_Exercise details_
Take the line with "Task: Choose Add to selection mode" and every line after it in the entries below, and set them down exactly, without any pictures.

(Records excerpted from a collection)
== Segment start ==

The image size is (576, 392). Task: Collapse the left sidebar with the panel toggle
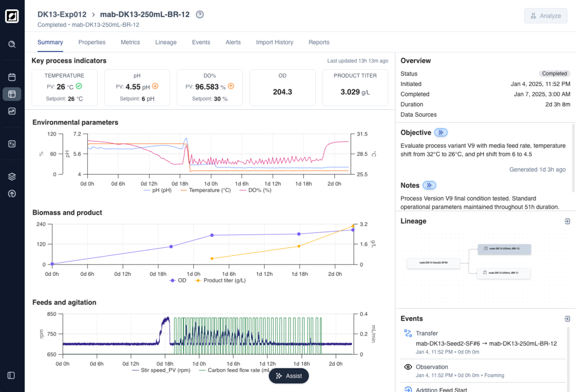pyautogui.click(x=12, y=376)
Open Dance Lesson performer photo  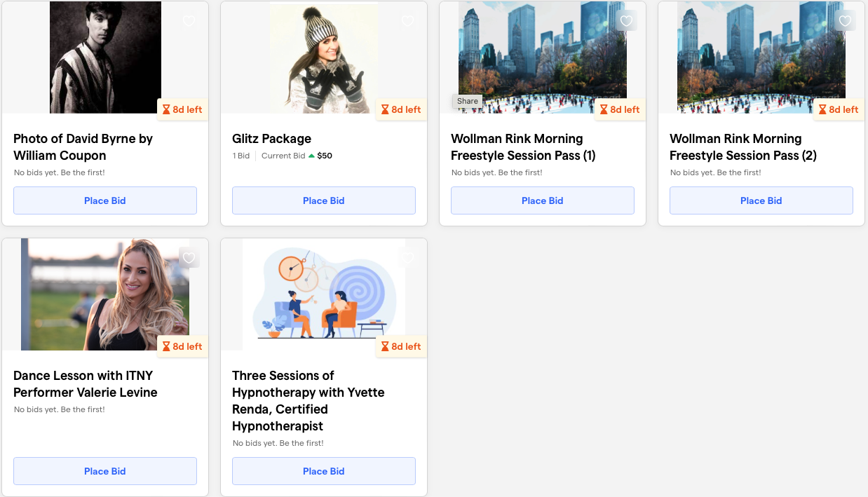105,294
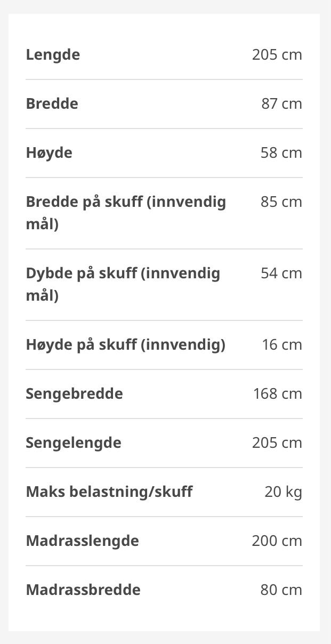Click the 58 cm value

tap(281, 153)
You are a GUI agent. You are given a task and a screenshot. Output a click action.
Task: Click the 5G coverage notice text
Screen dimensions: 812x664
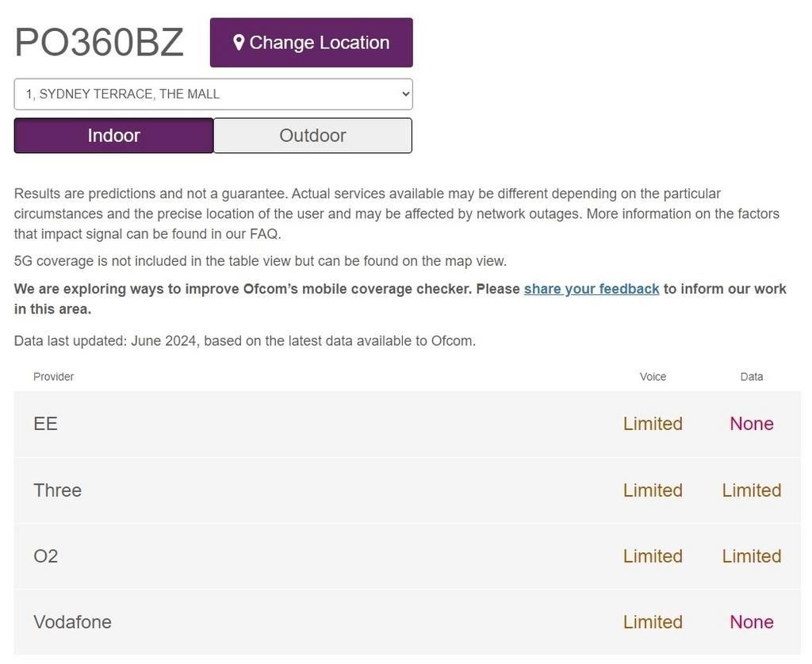(x=260, y=261)
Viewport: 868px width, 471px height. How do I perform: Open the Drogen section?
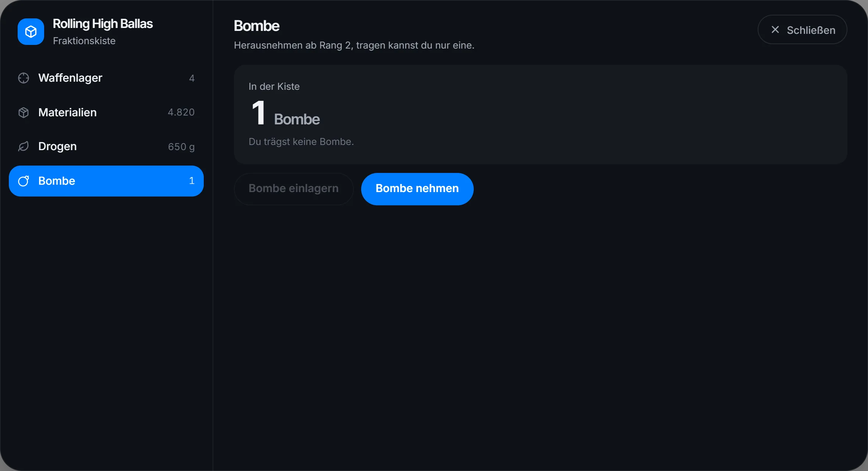coord(106,146)
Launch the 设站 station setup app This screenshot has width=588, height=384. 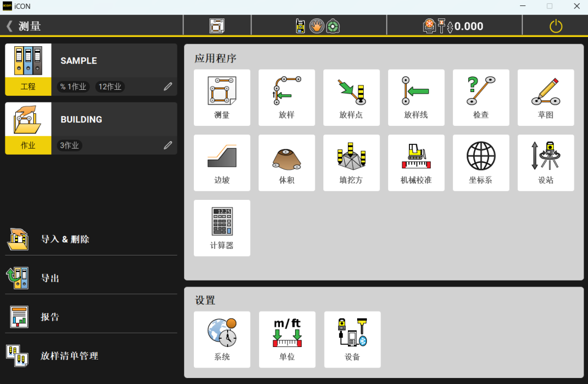click(546, 163)
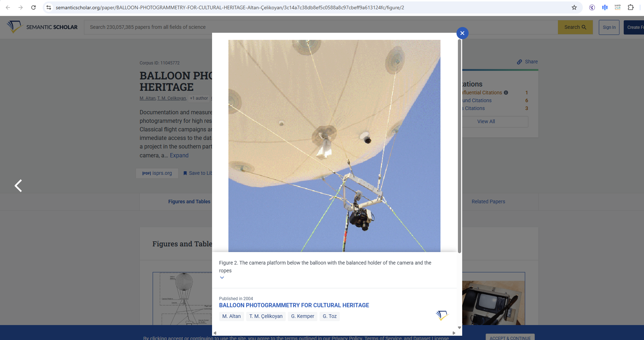This screenshot has height=340, width=644.
Task: View site information icon in address bar
Action: (49, 7)
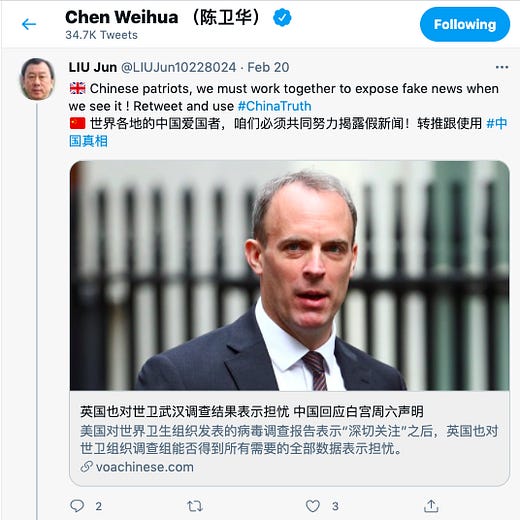Reply using the comment bubble icon
520x520 pixels.
(x=77, y=506)
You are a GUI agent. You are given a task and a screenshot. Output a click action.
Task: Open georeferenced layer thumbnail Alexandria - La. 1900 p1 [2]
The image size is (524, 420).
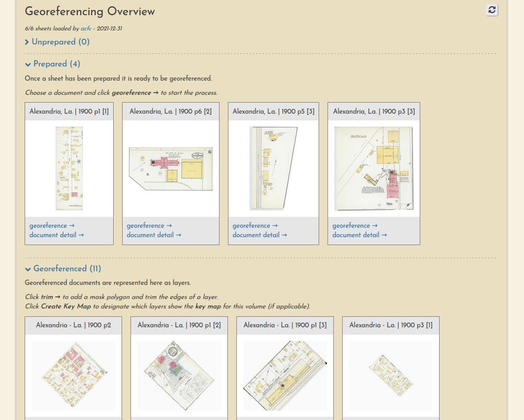click(179, 375)
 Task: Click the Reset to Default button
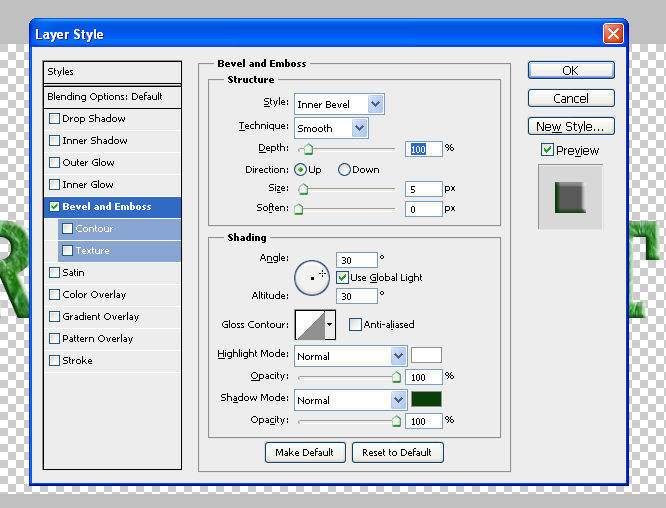397,452
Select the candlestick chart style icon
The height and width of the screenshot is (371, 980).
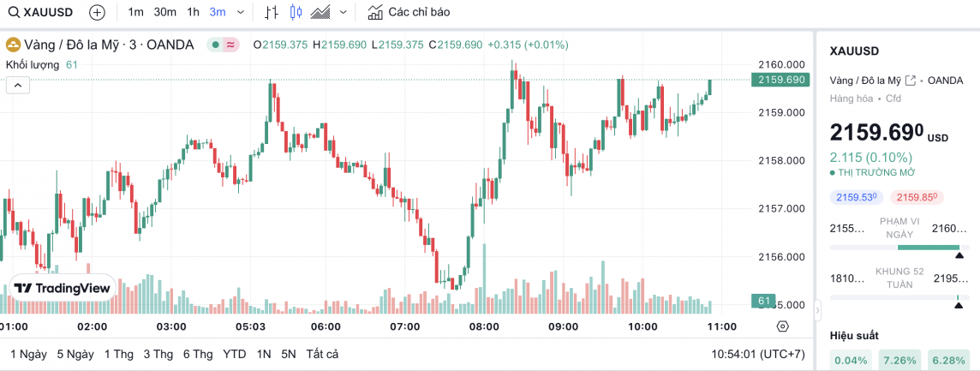[x=296, y=12]
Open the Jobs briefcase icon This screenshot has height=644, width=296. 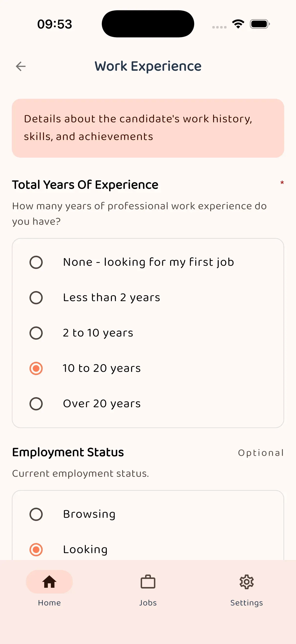coord(148,582)
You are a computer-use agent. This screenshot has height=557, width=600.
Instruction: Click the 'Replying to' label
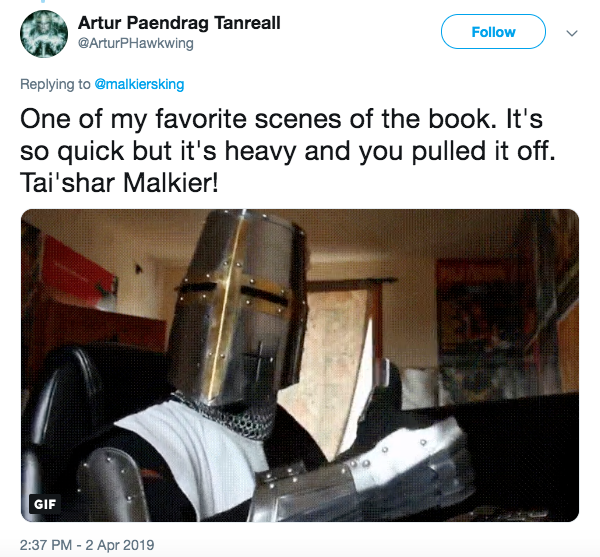[x=55, y=84]
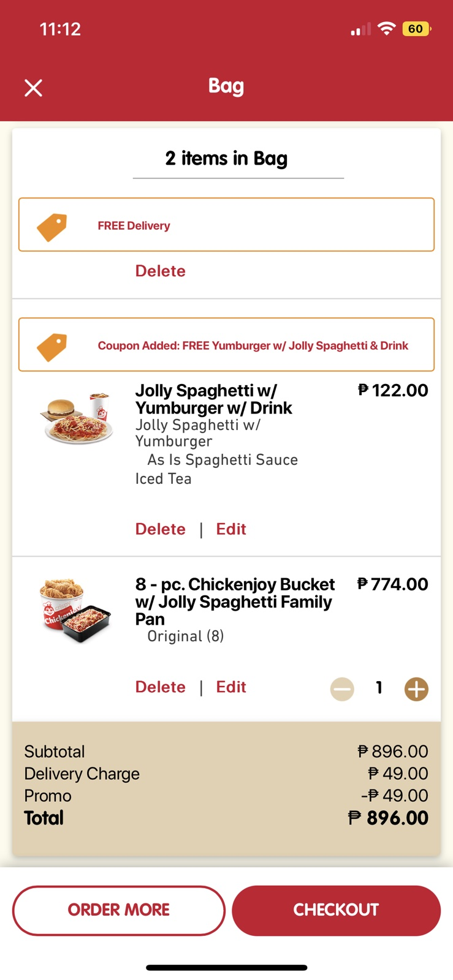Tap the 8-pc. Chickenjoy Bucket title
453x980 pixels.
coord(235,601)
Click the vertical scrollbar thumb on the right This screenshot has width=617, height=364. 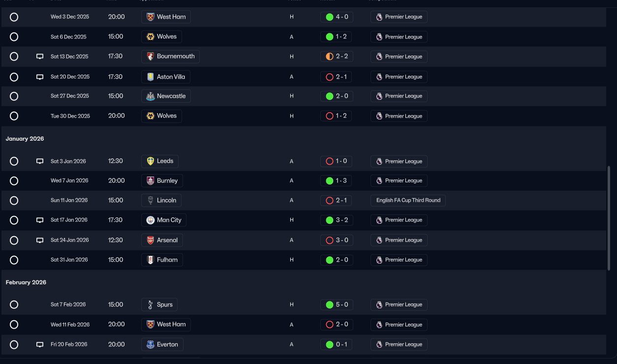609,217
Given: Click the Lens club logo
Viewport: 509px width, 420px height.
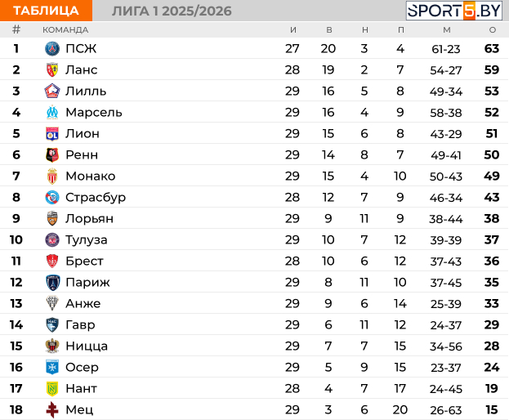Looking at the screenshot, I should 52,69.
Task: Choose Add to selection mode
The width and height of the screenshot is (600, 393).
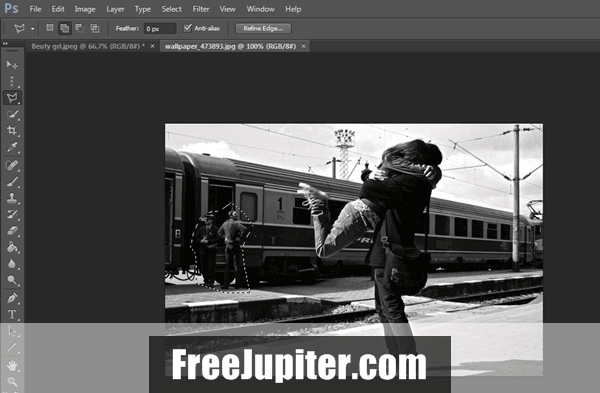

== Segment end ==

_Reply_
Task: Choose Add to selection mode
The width and height of the screenshot is (600, 393).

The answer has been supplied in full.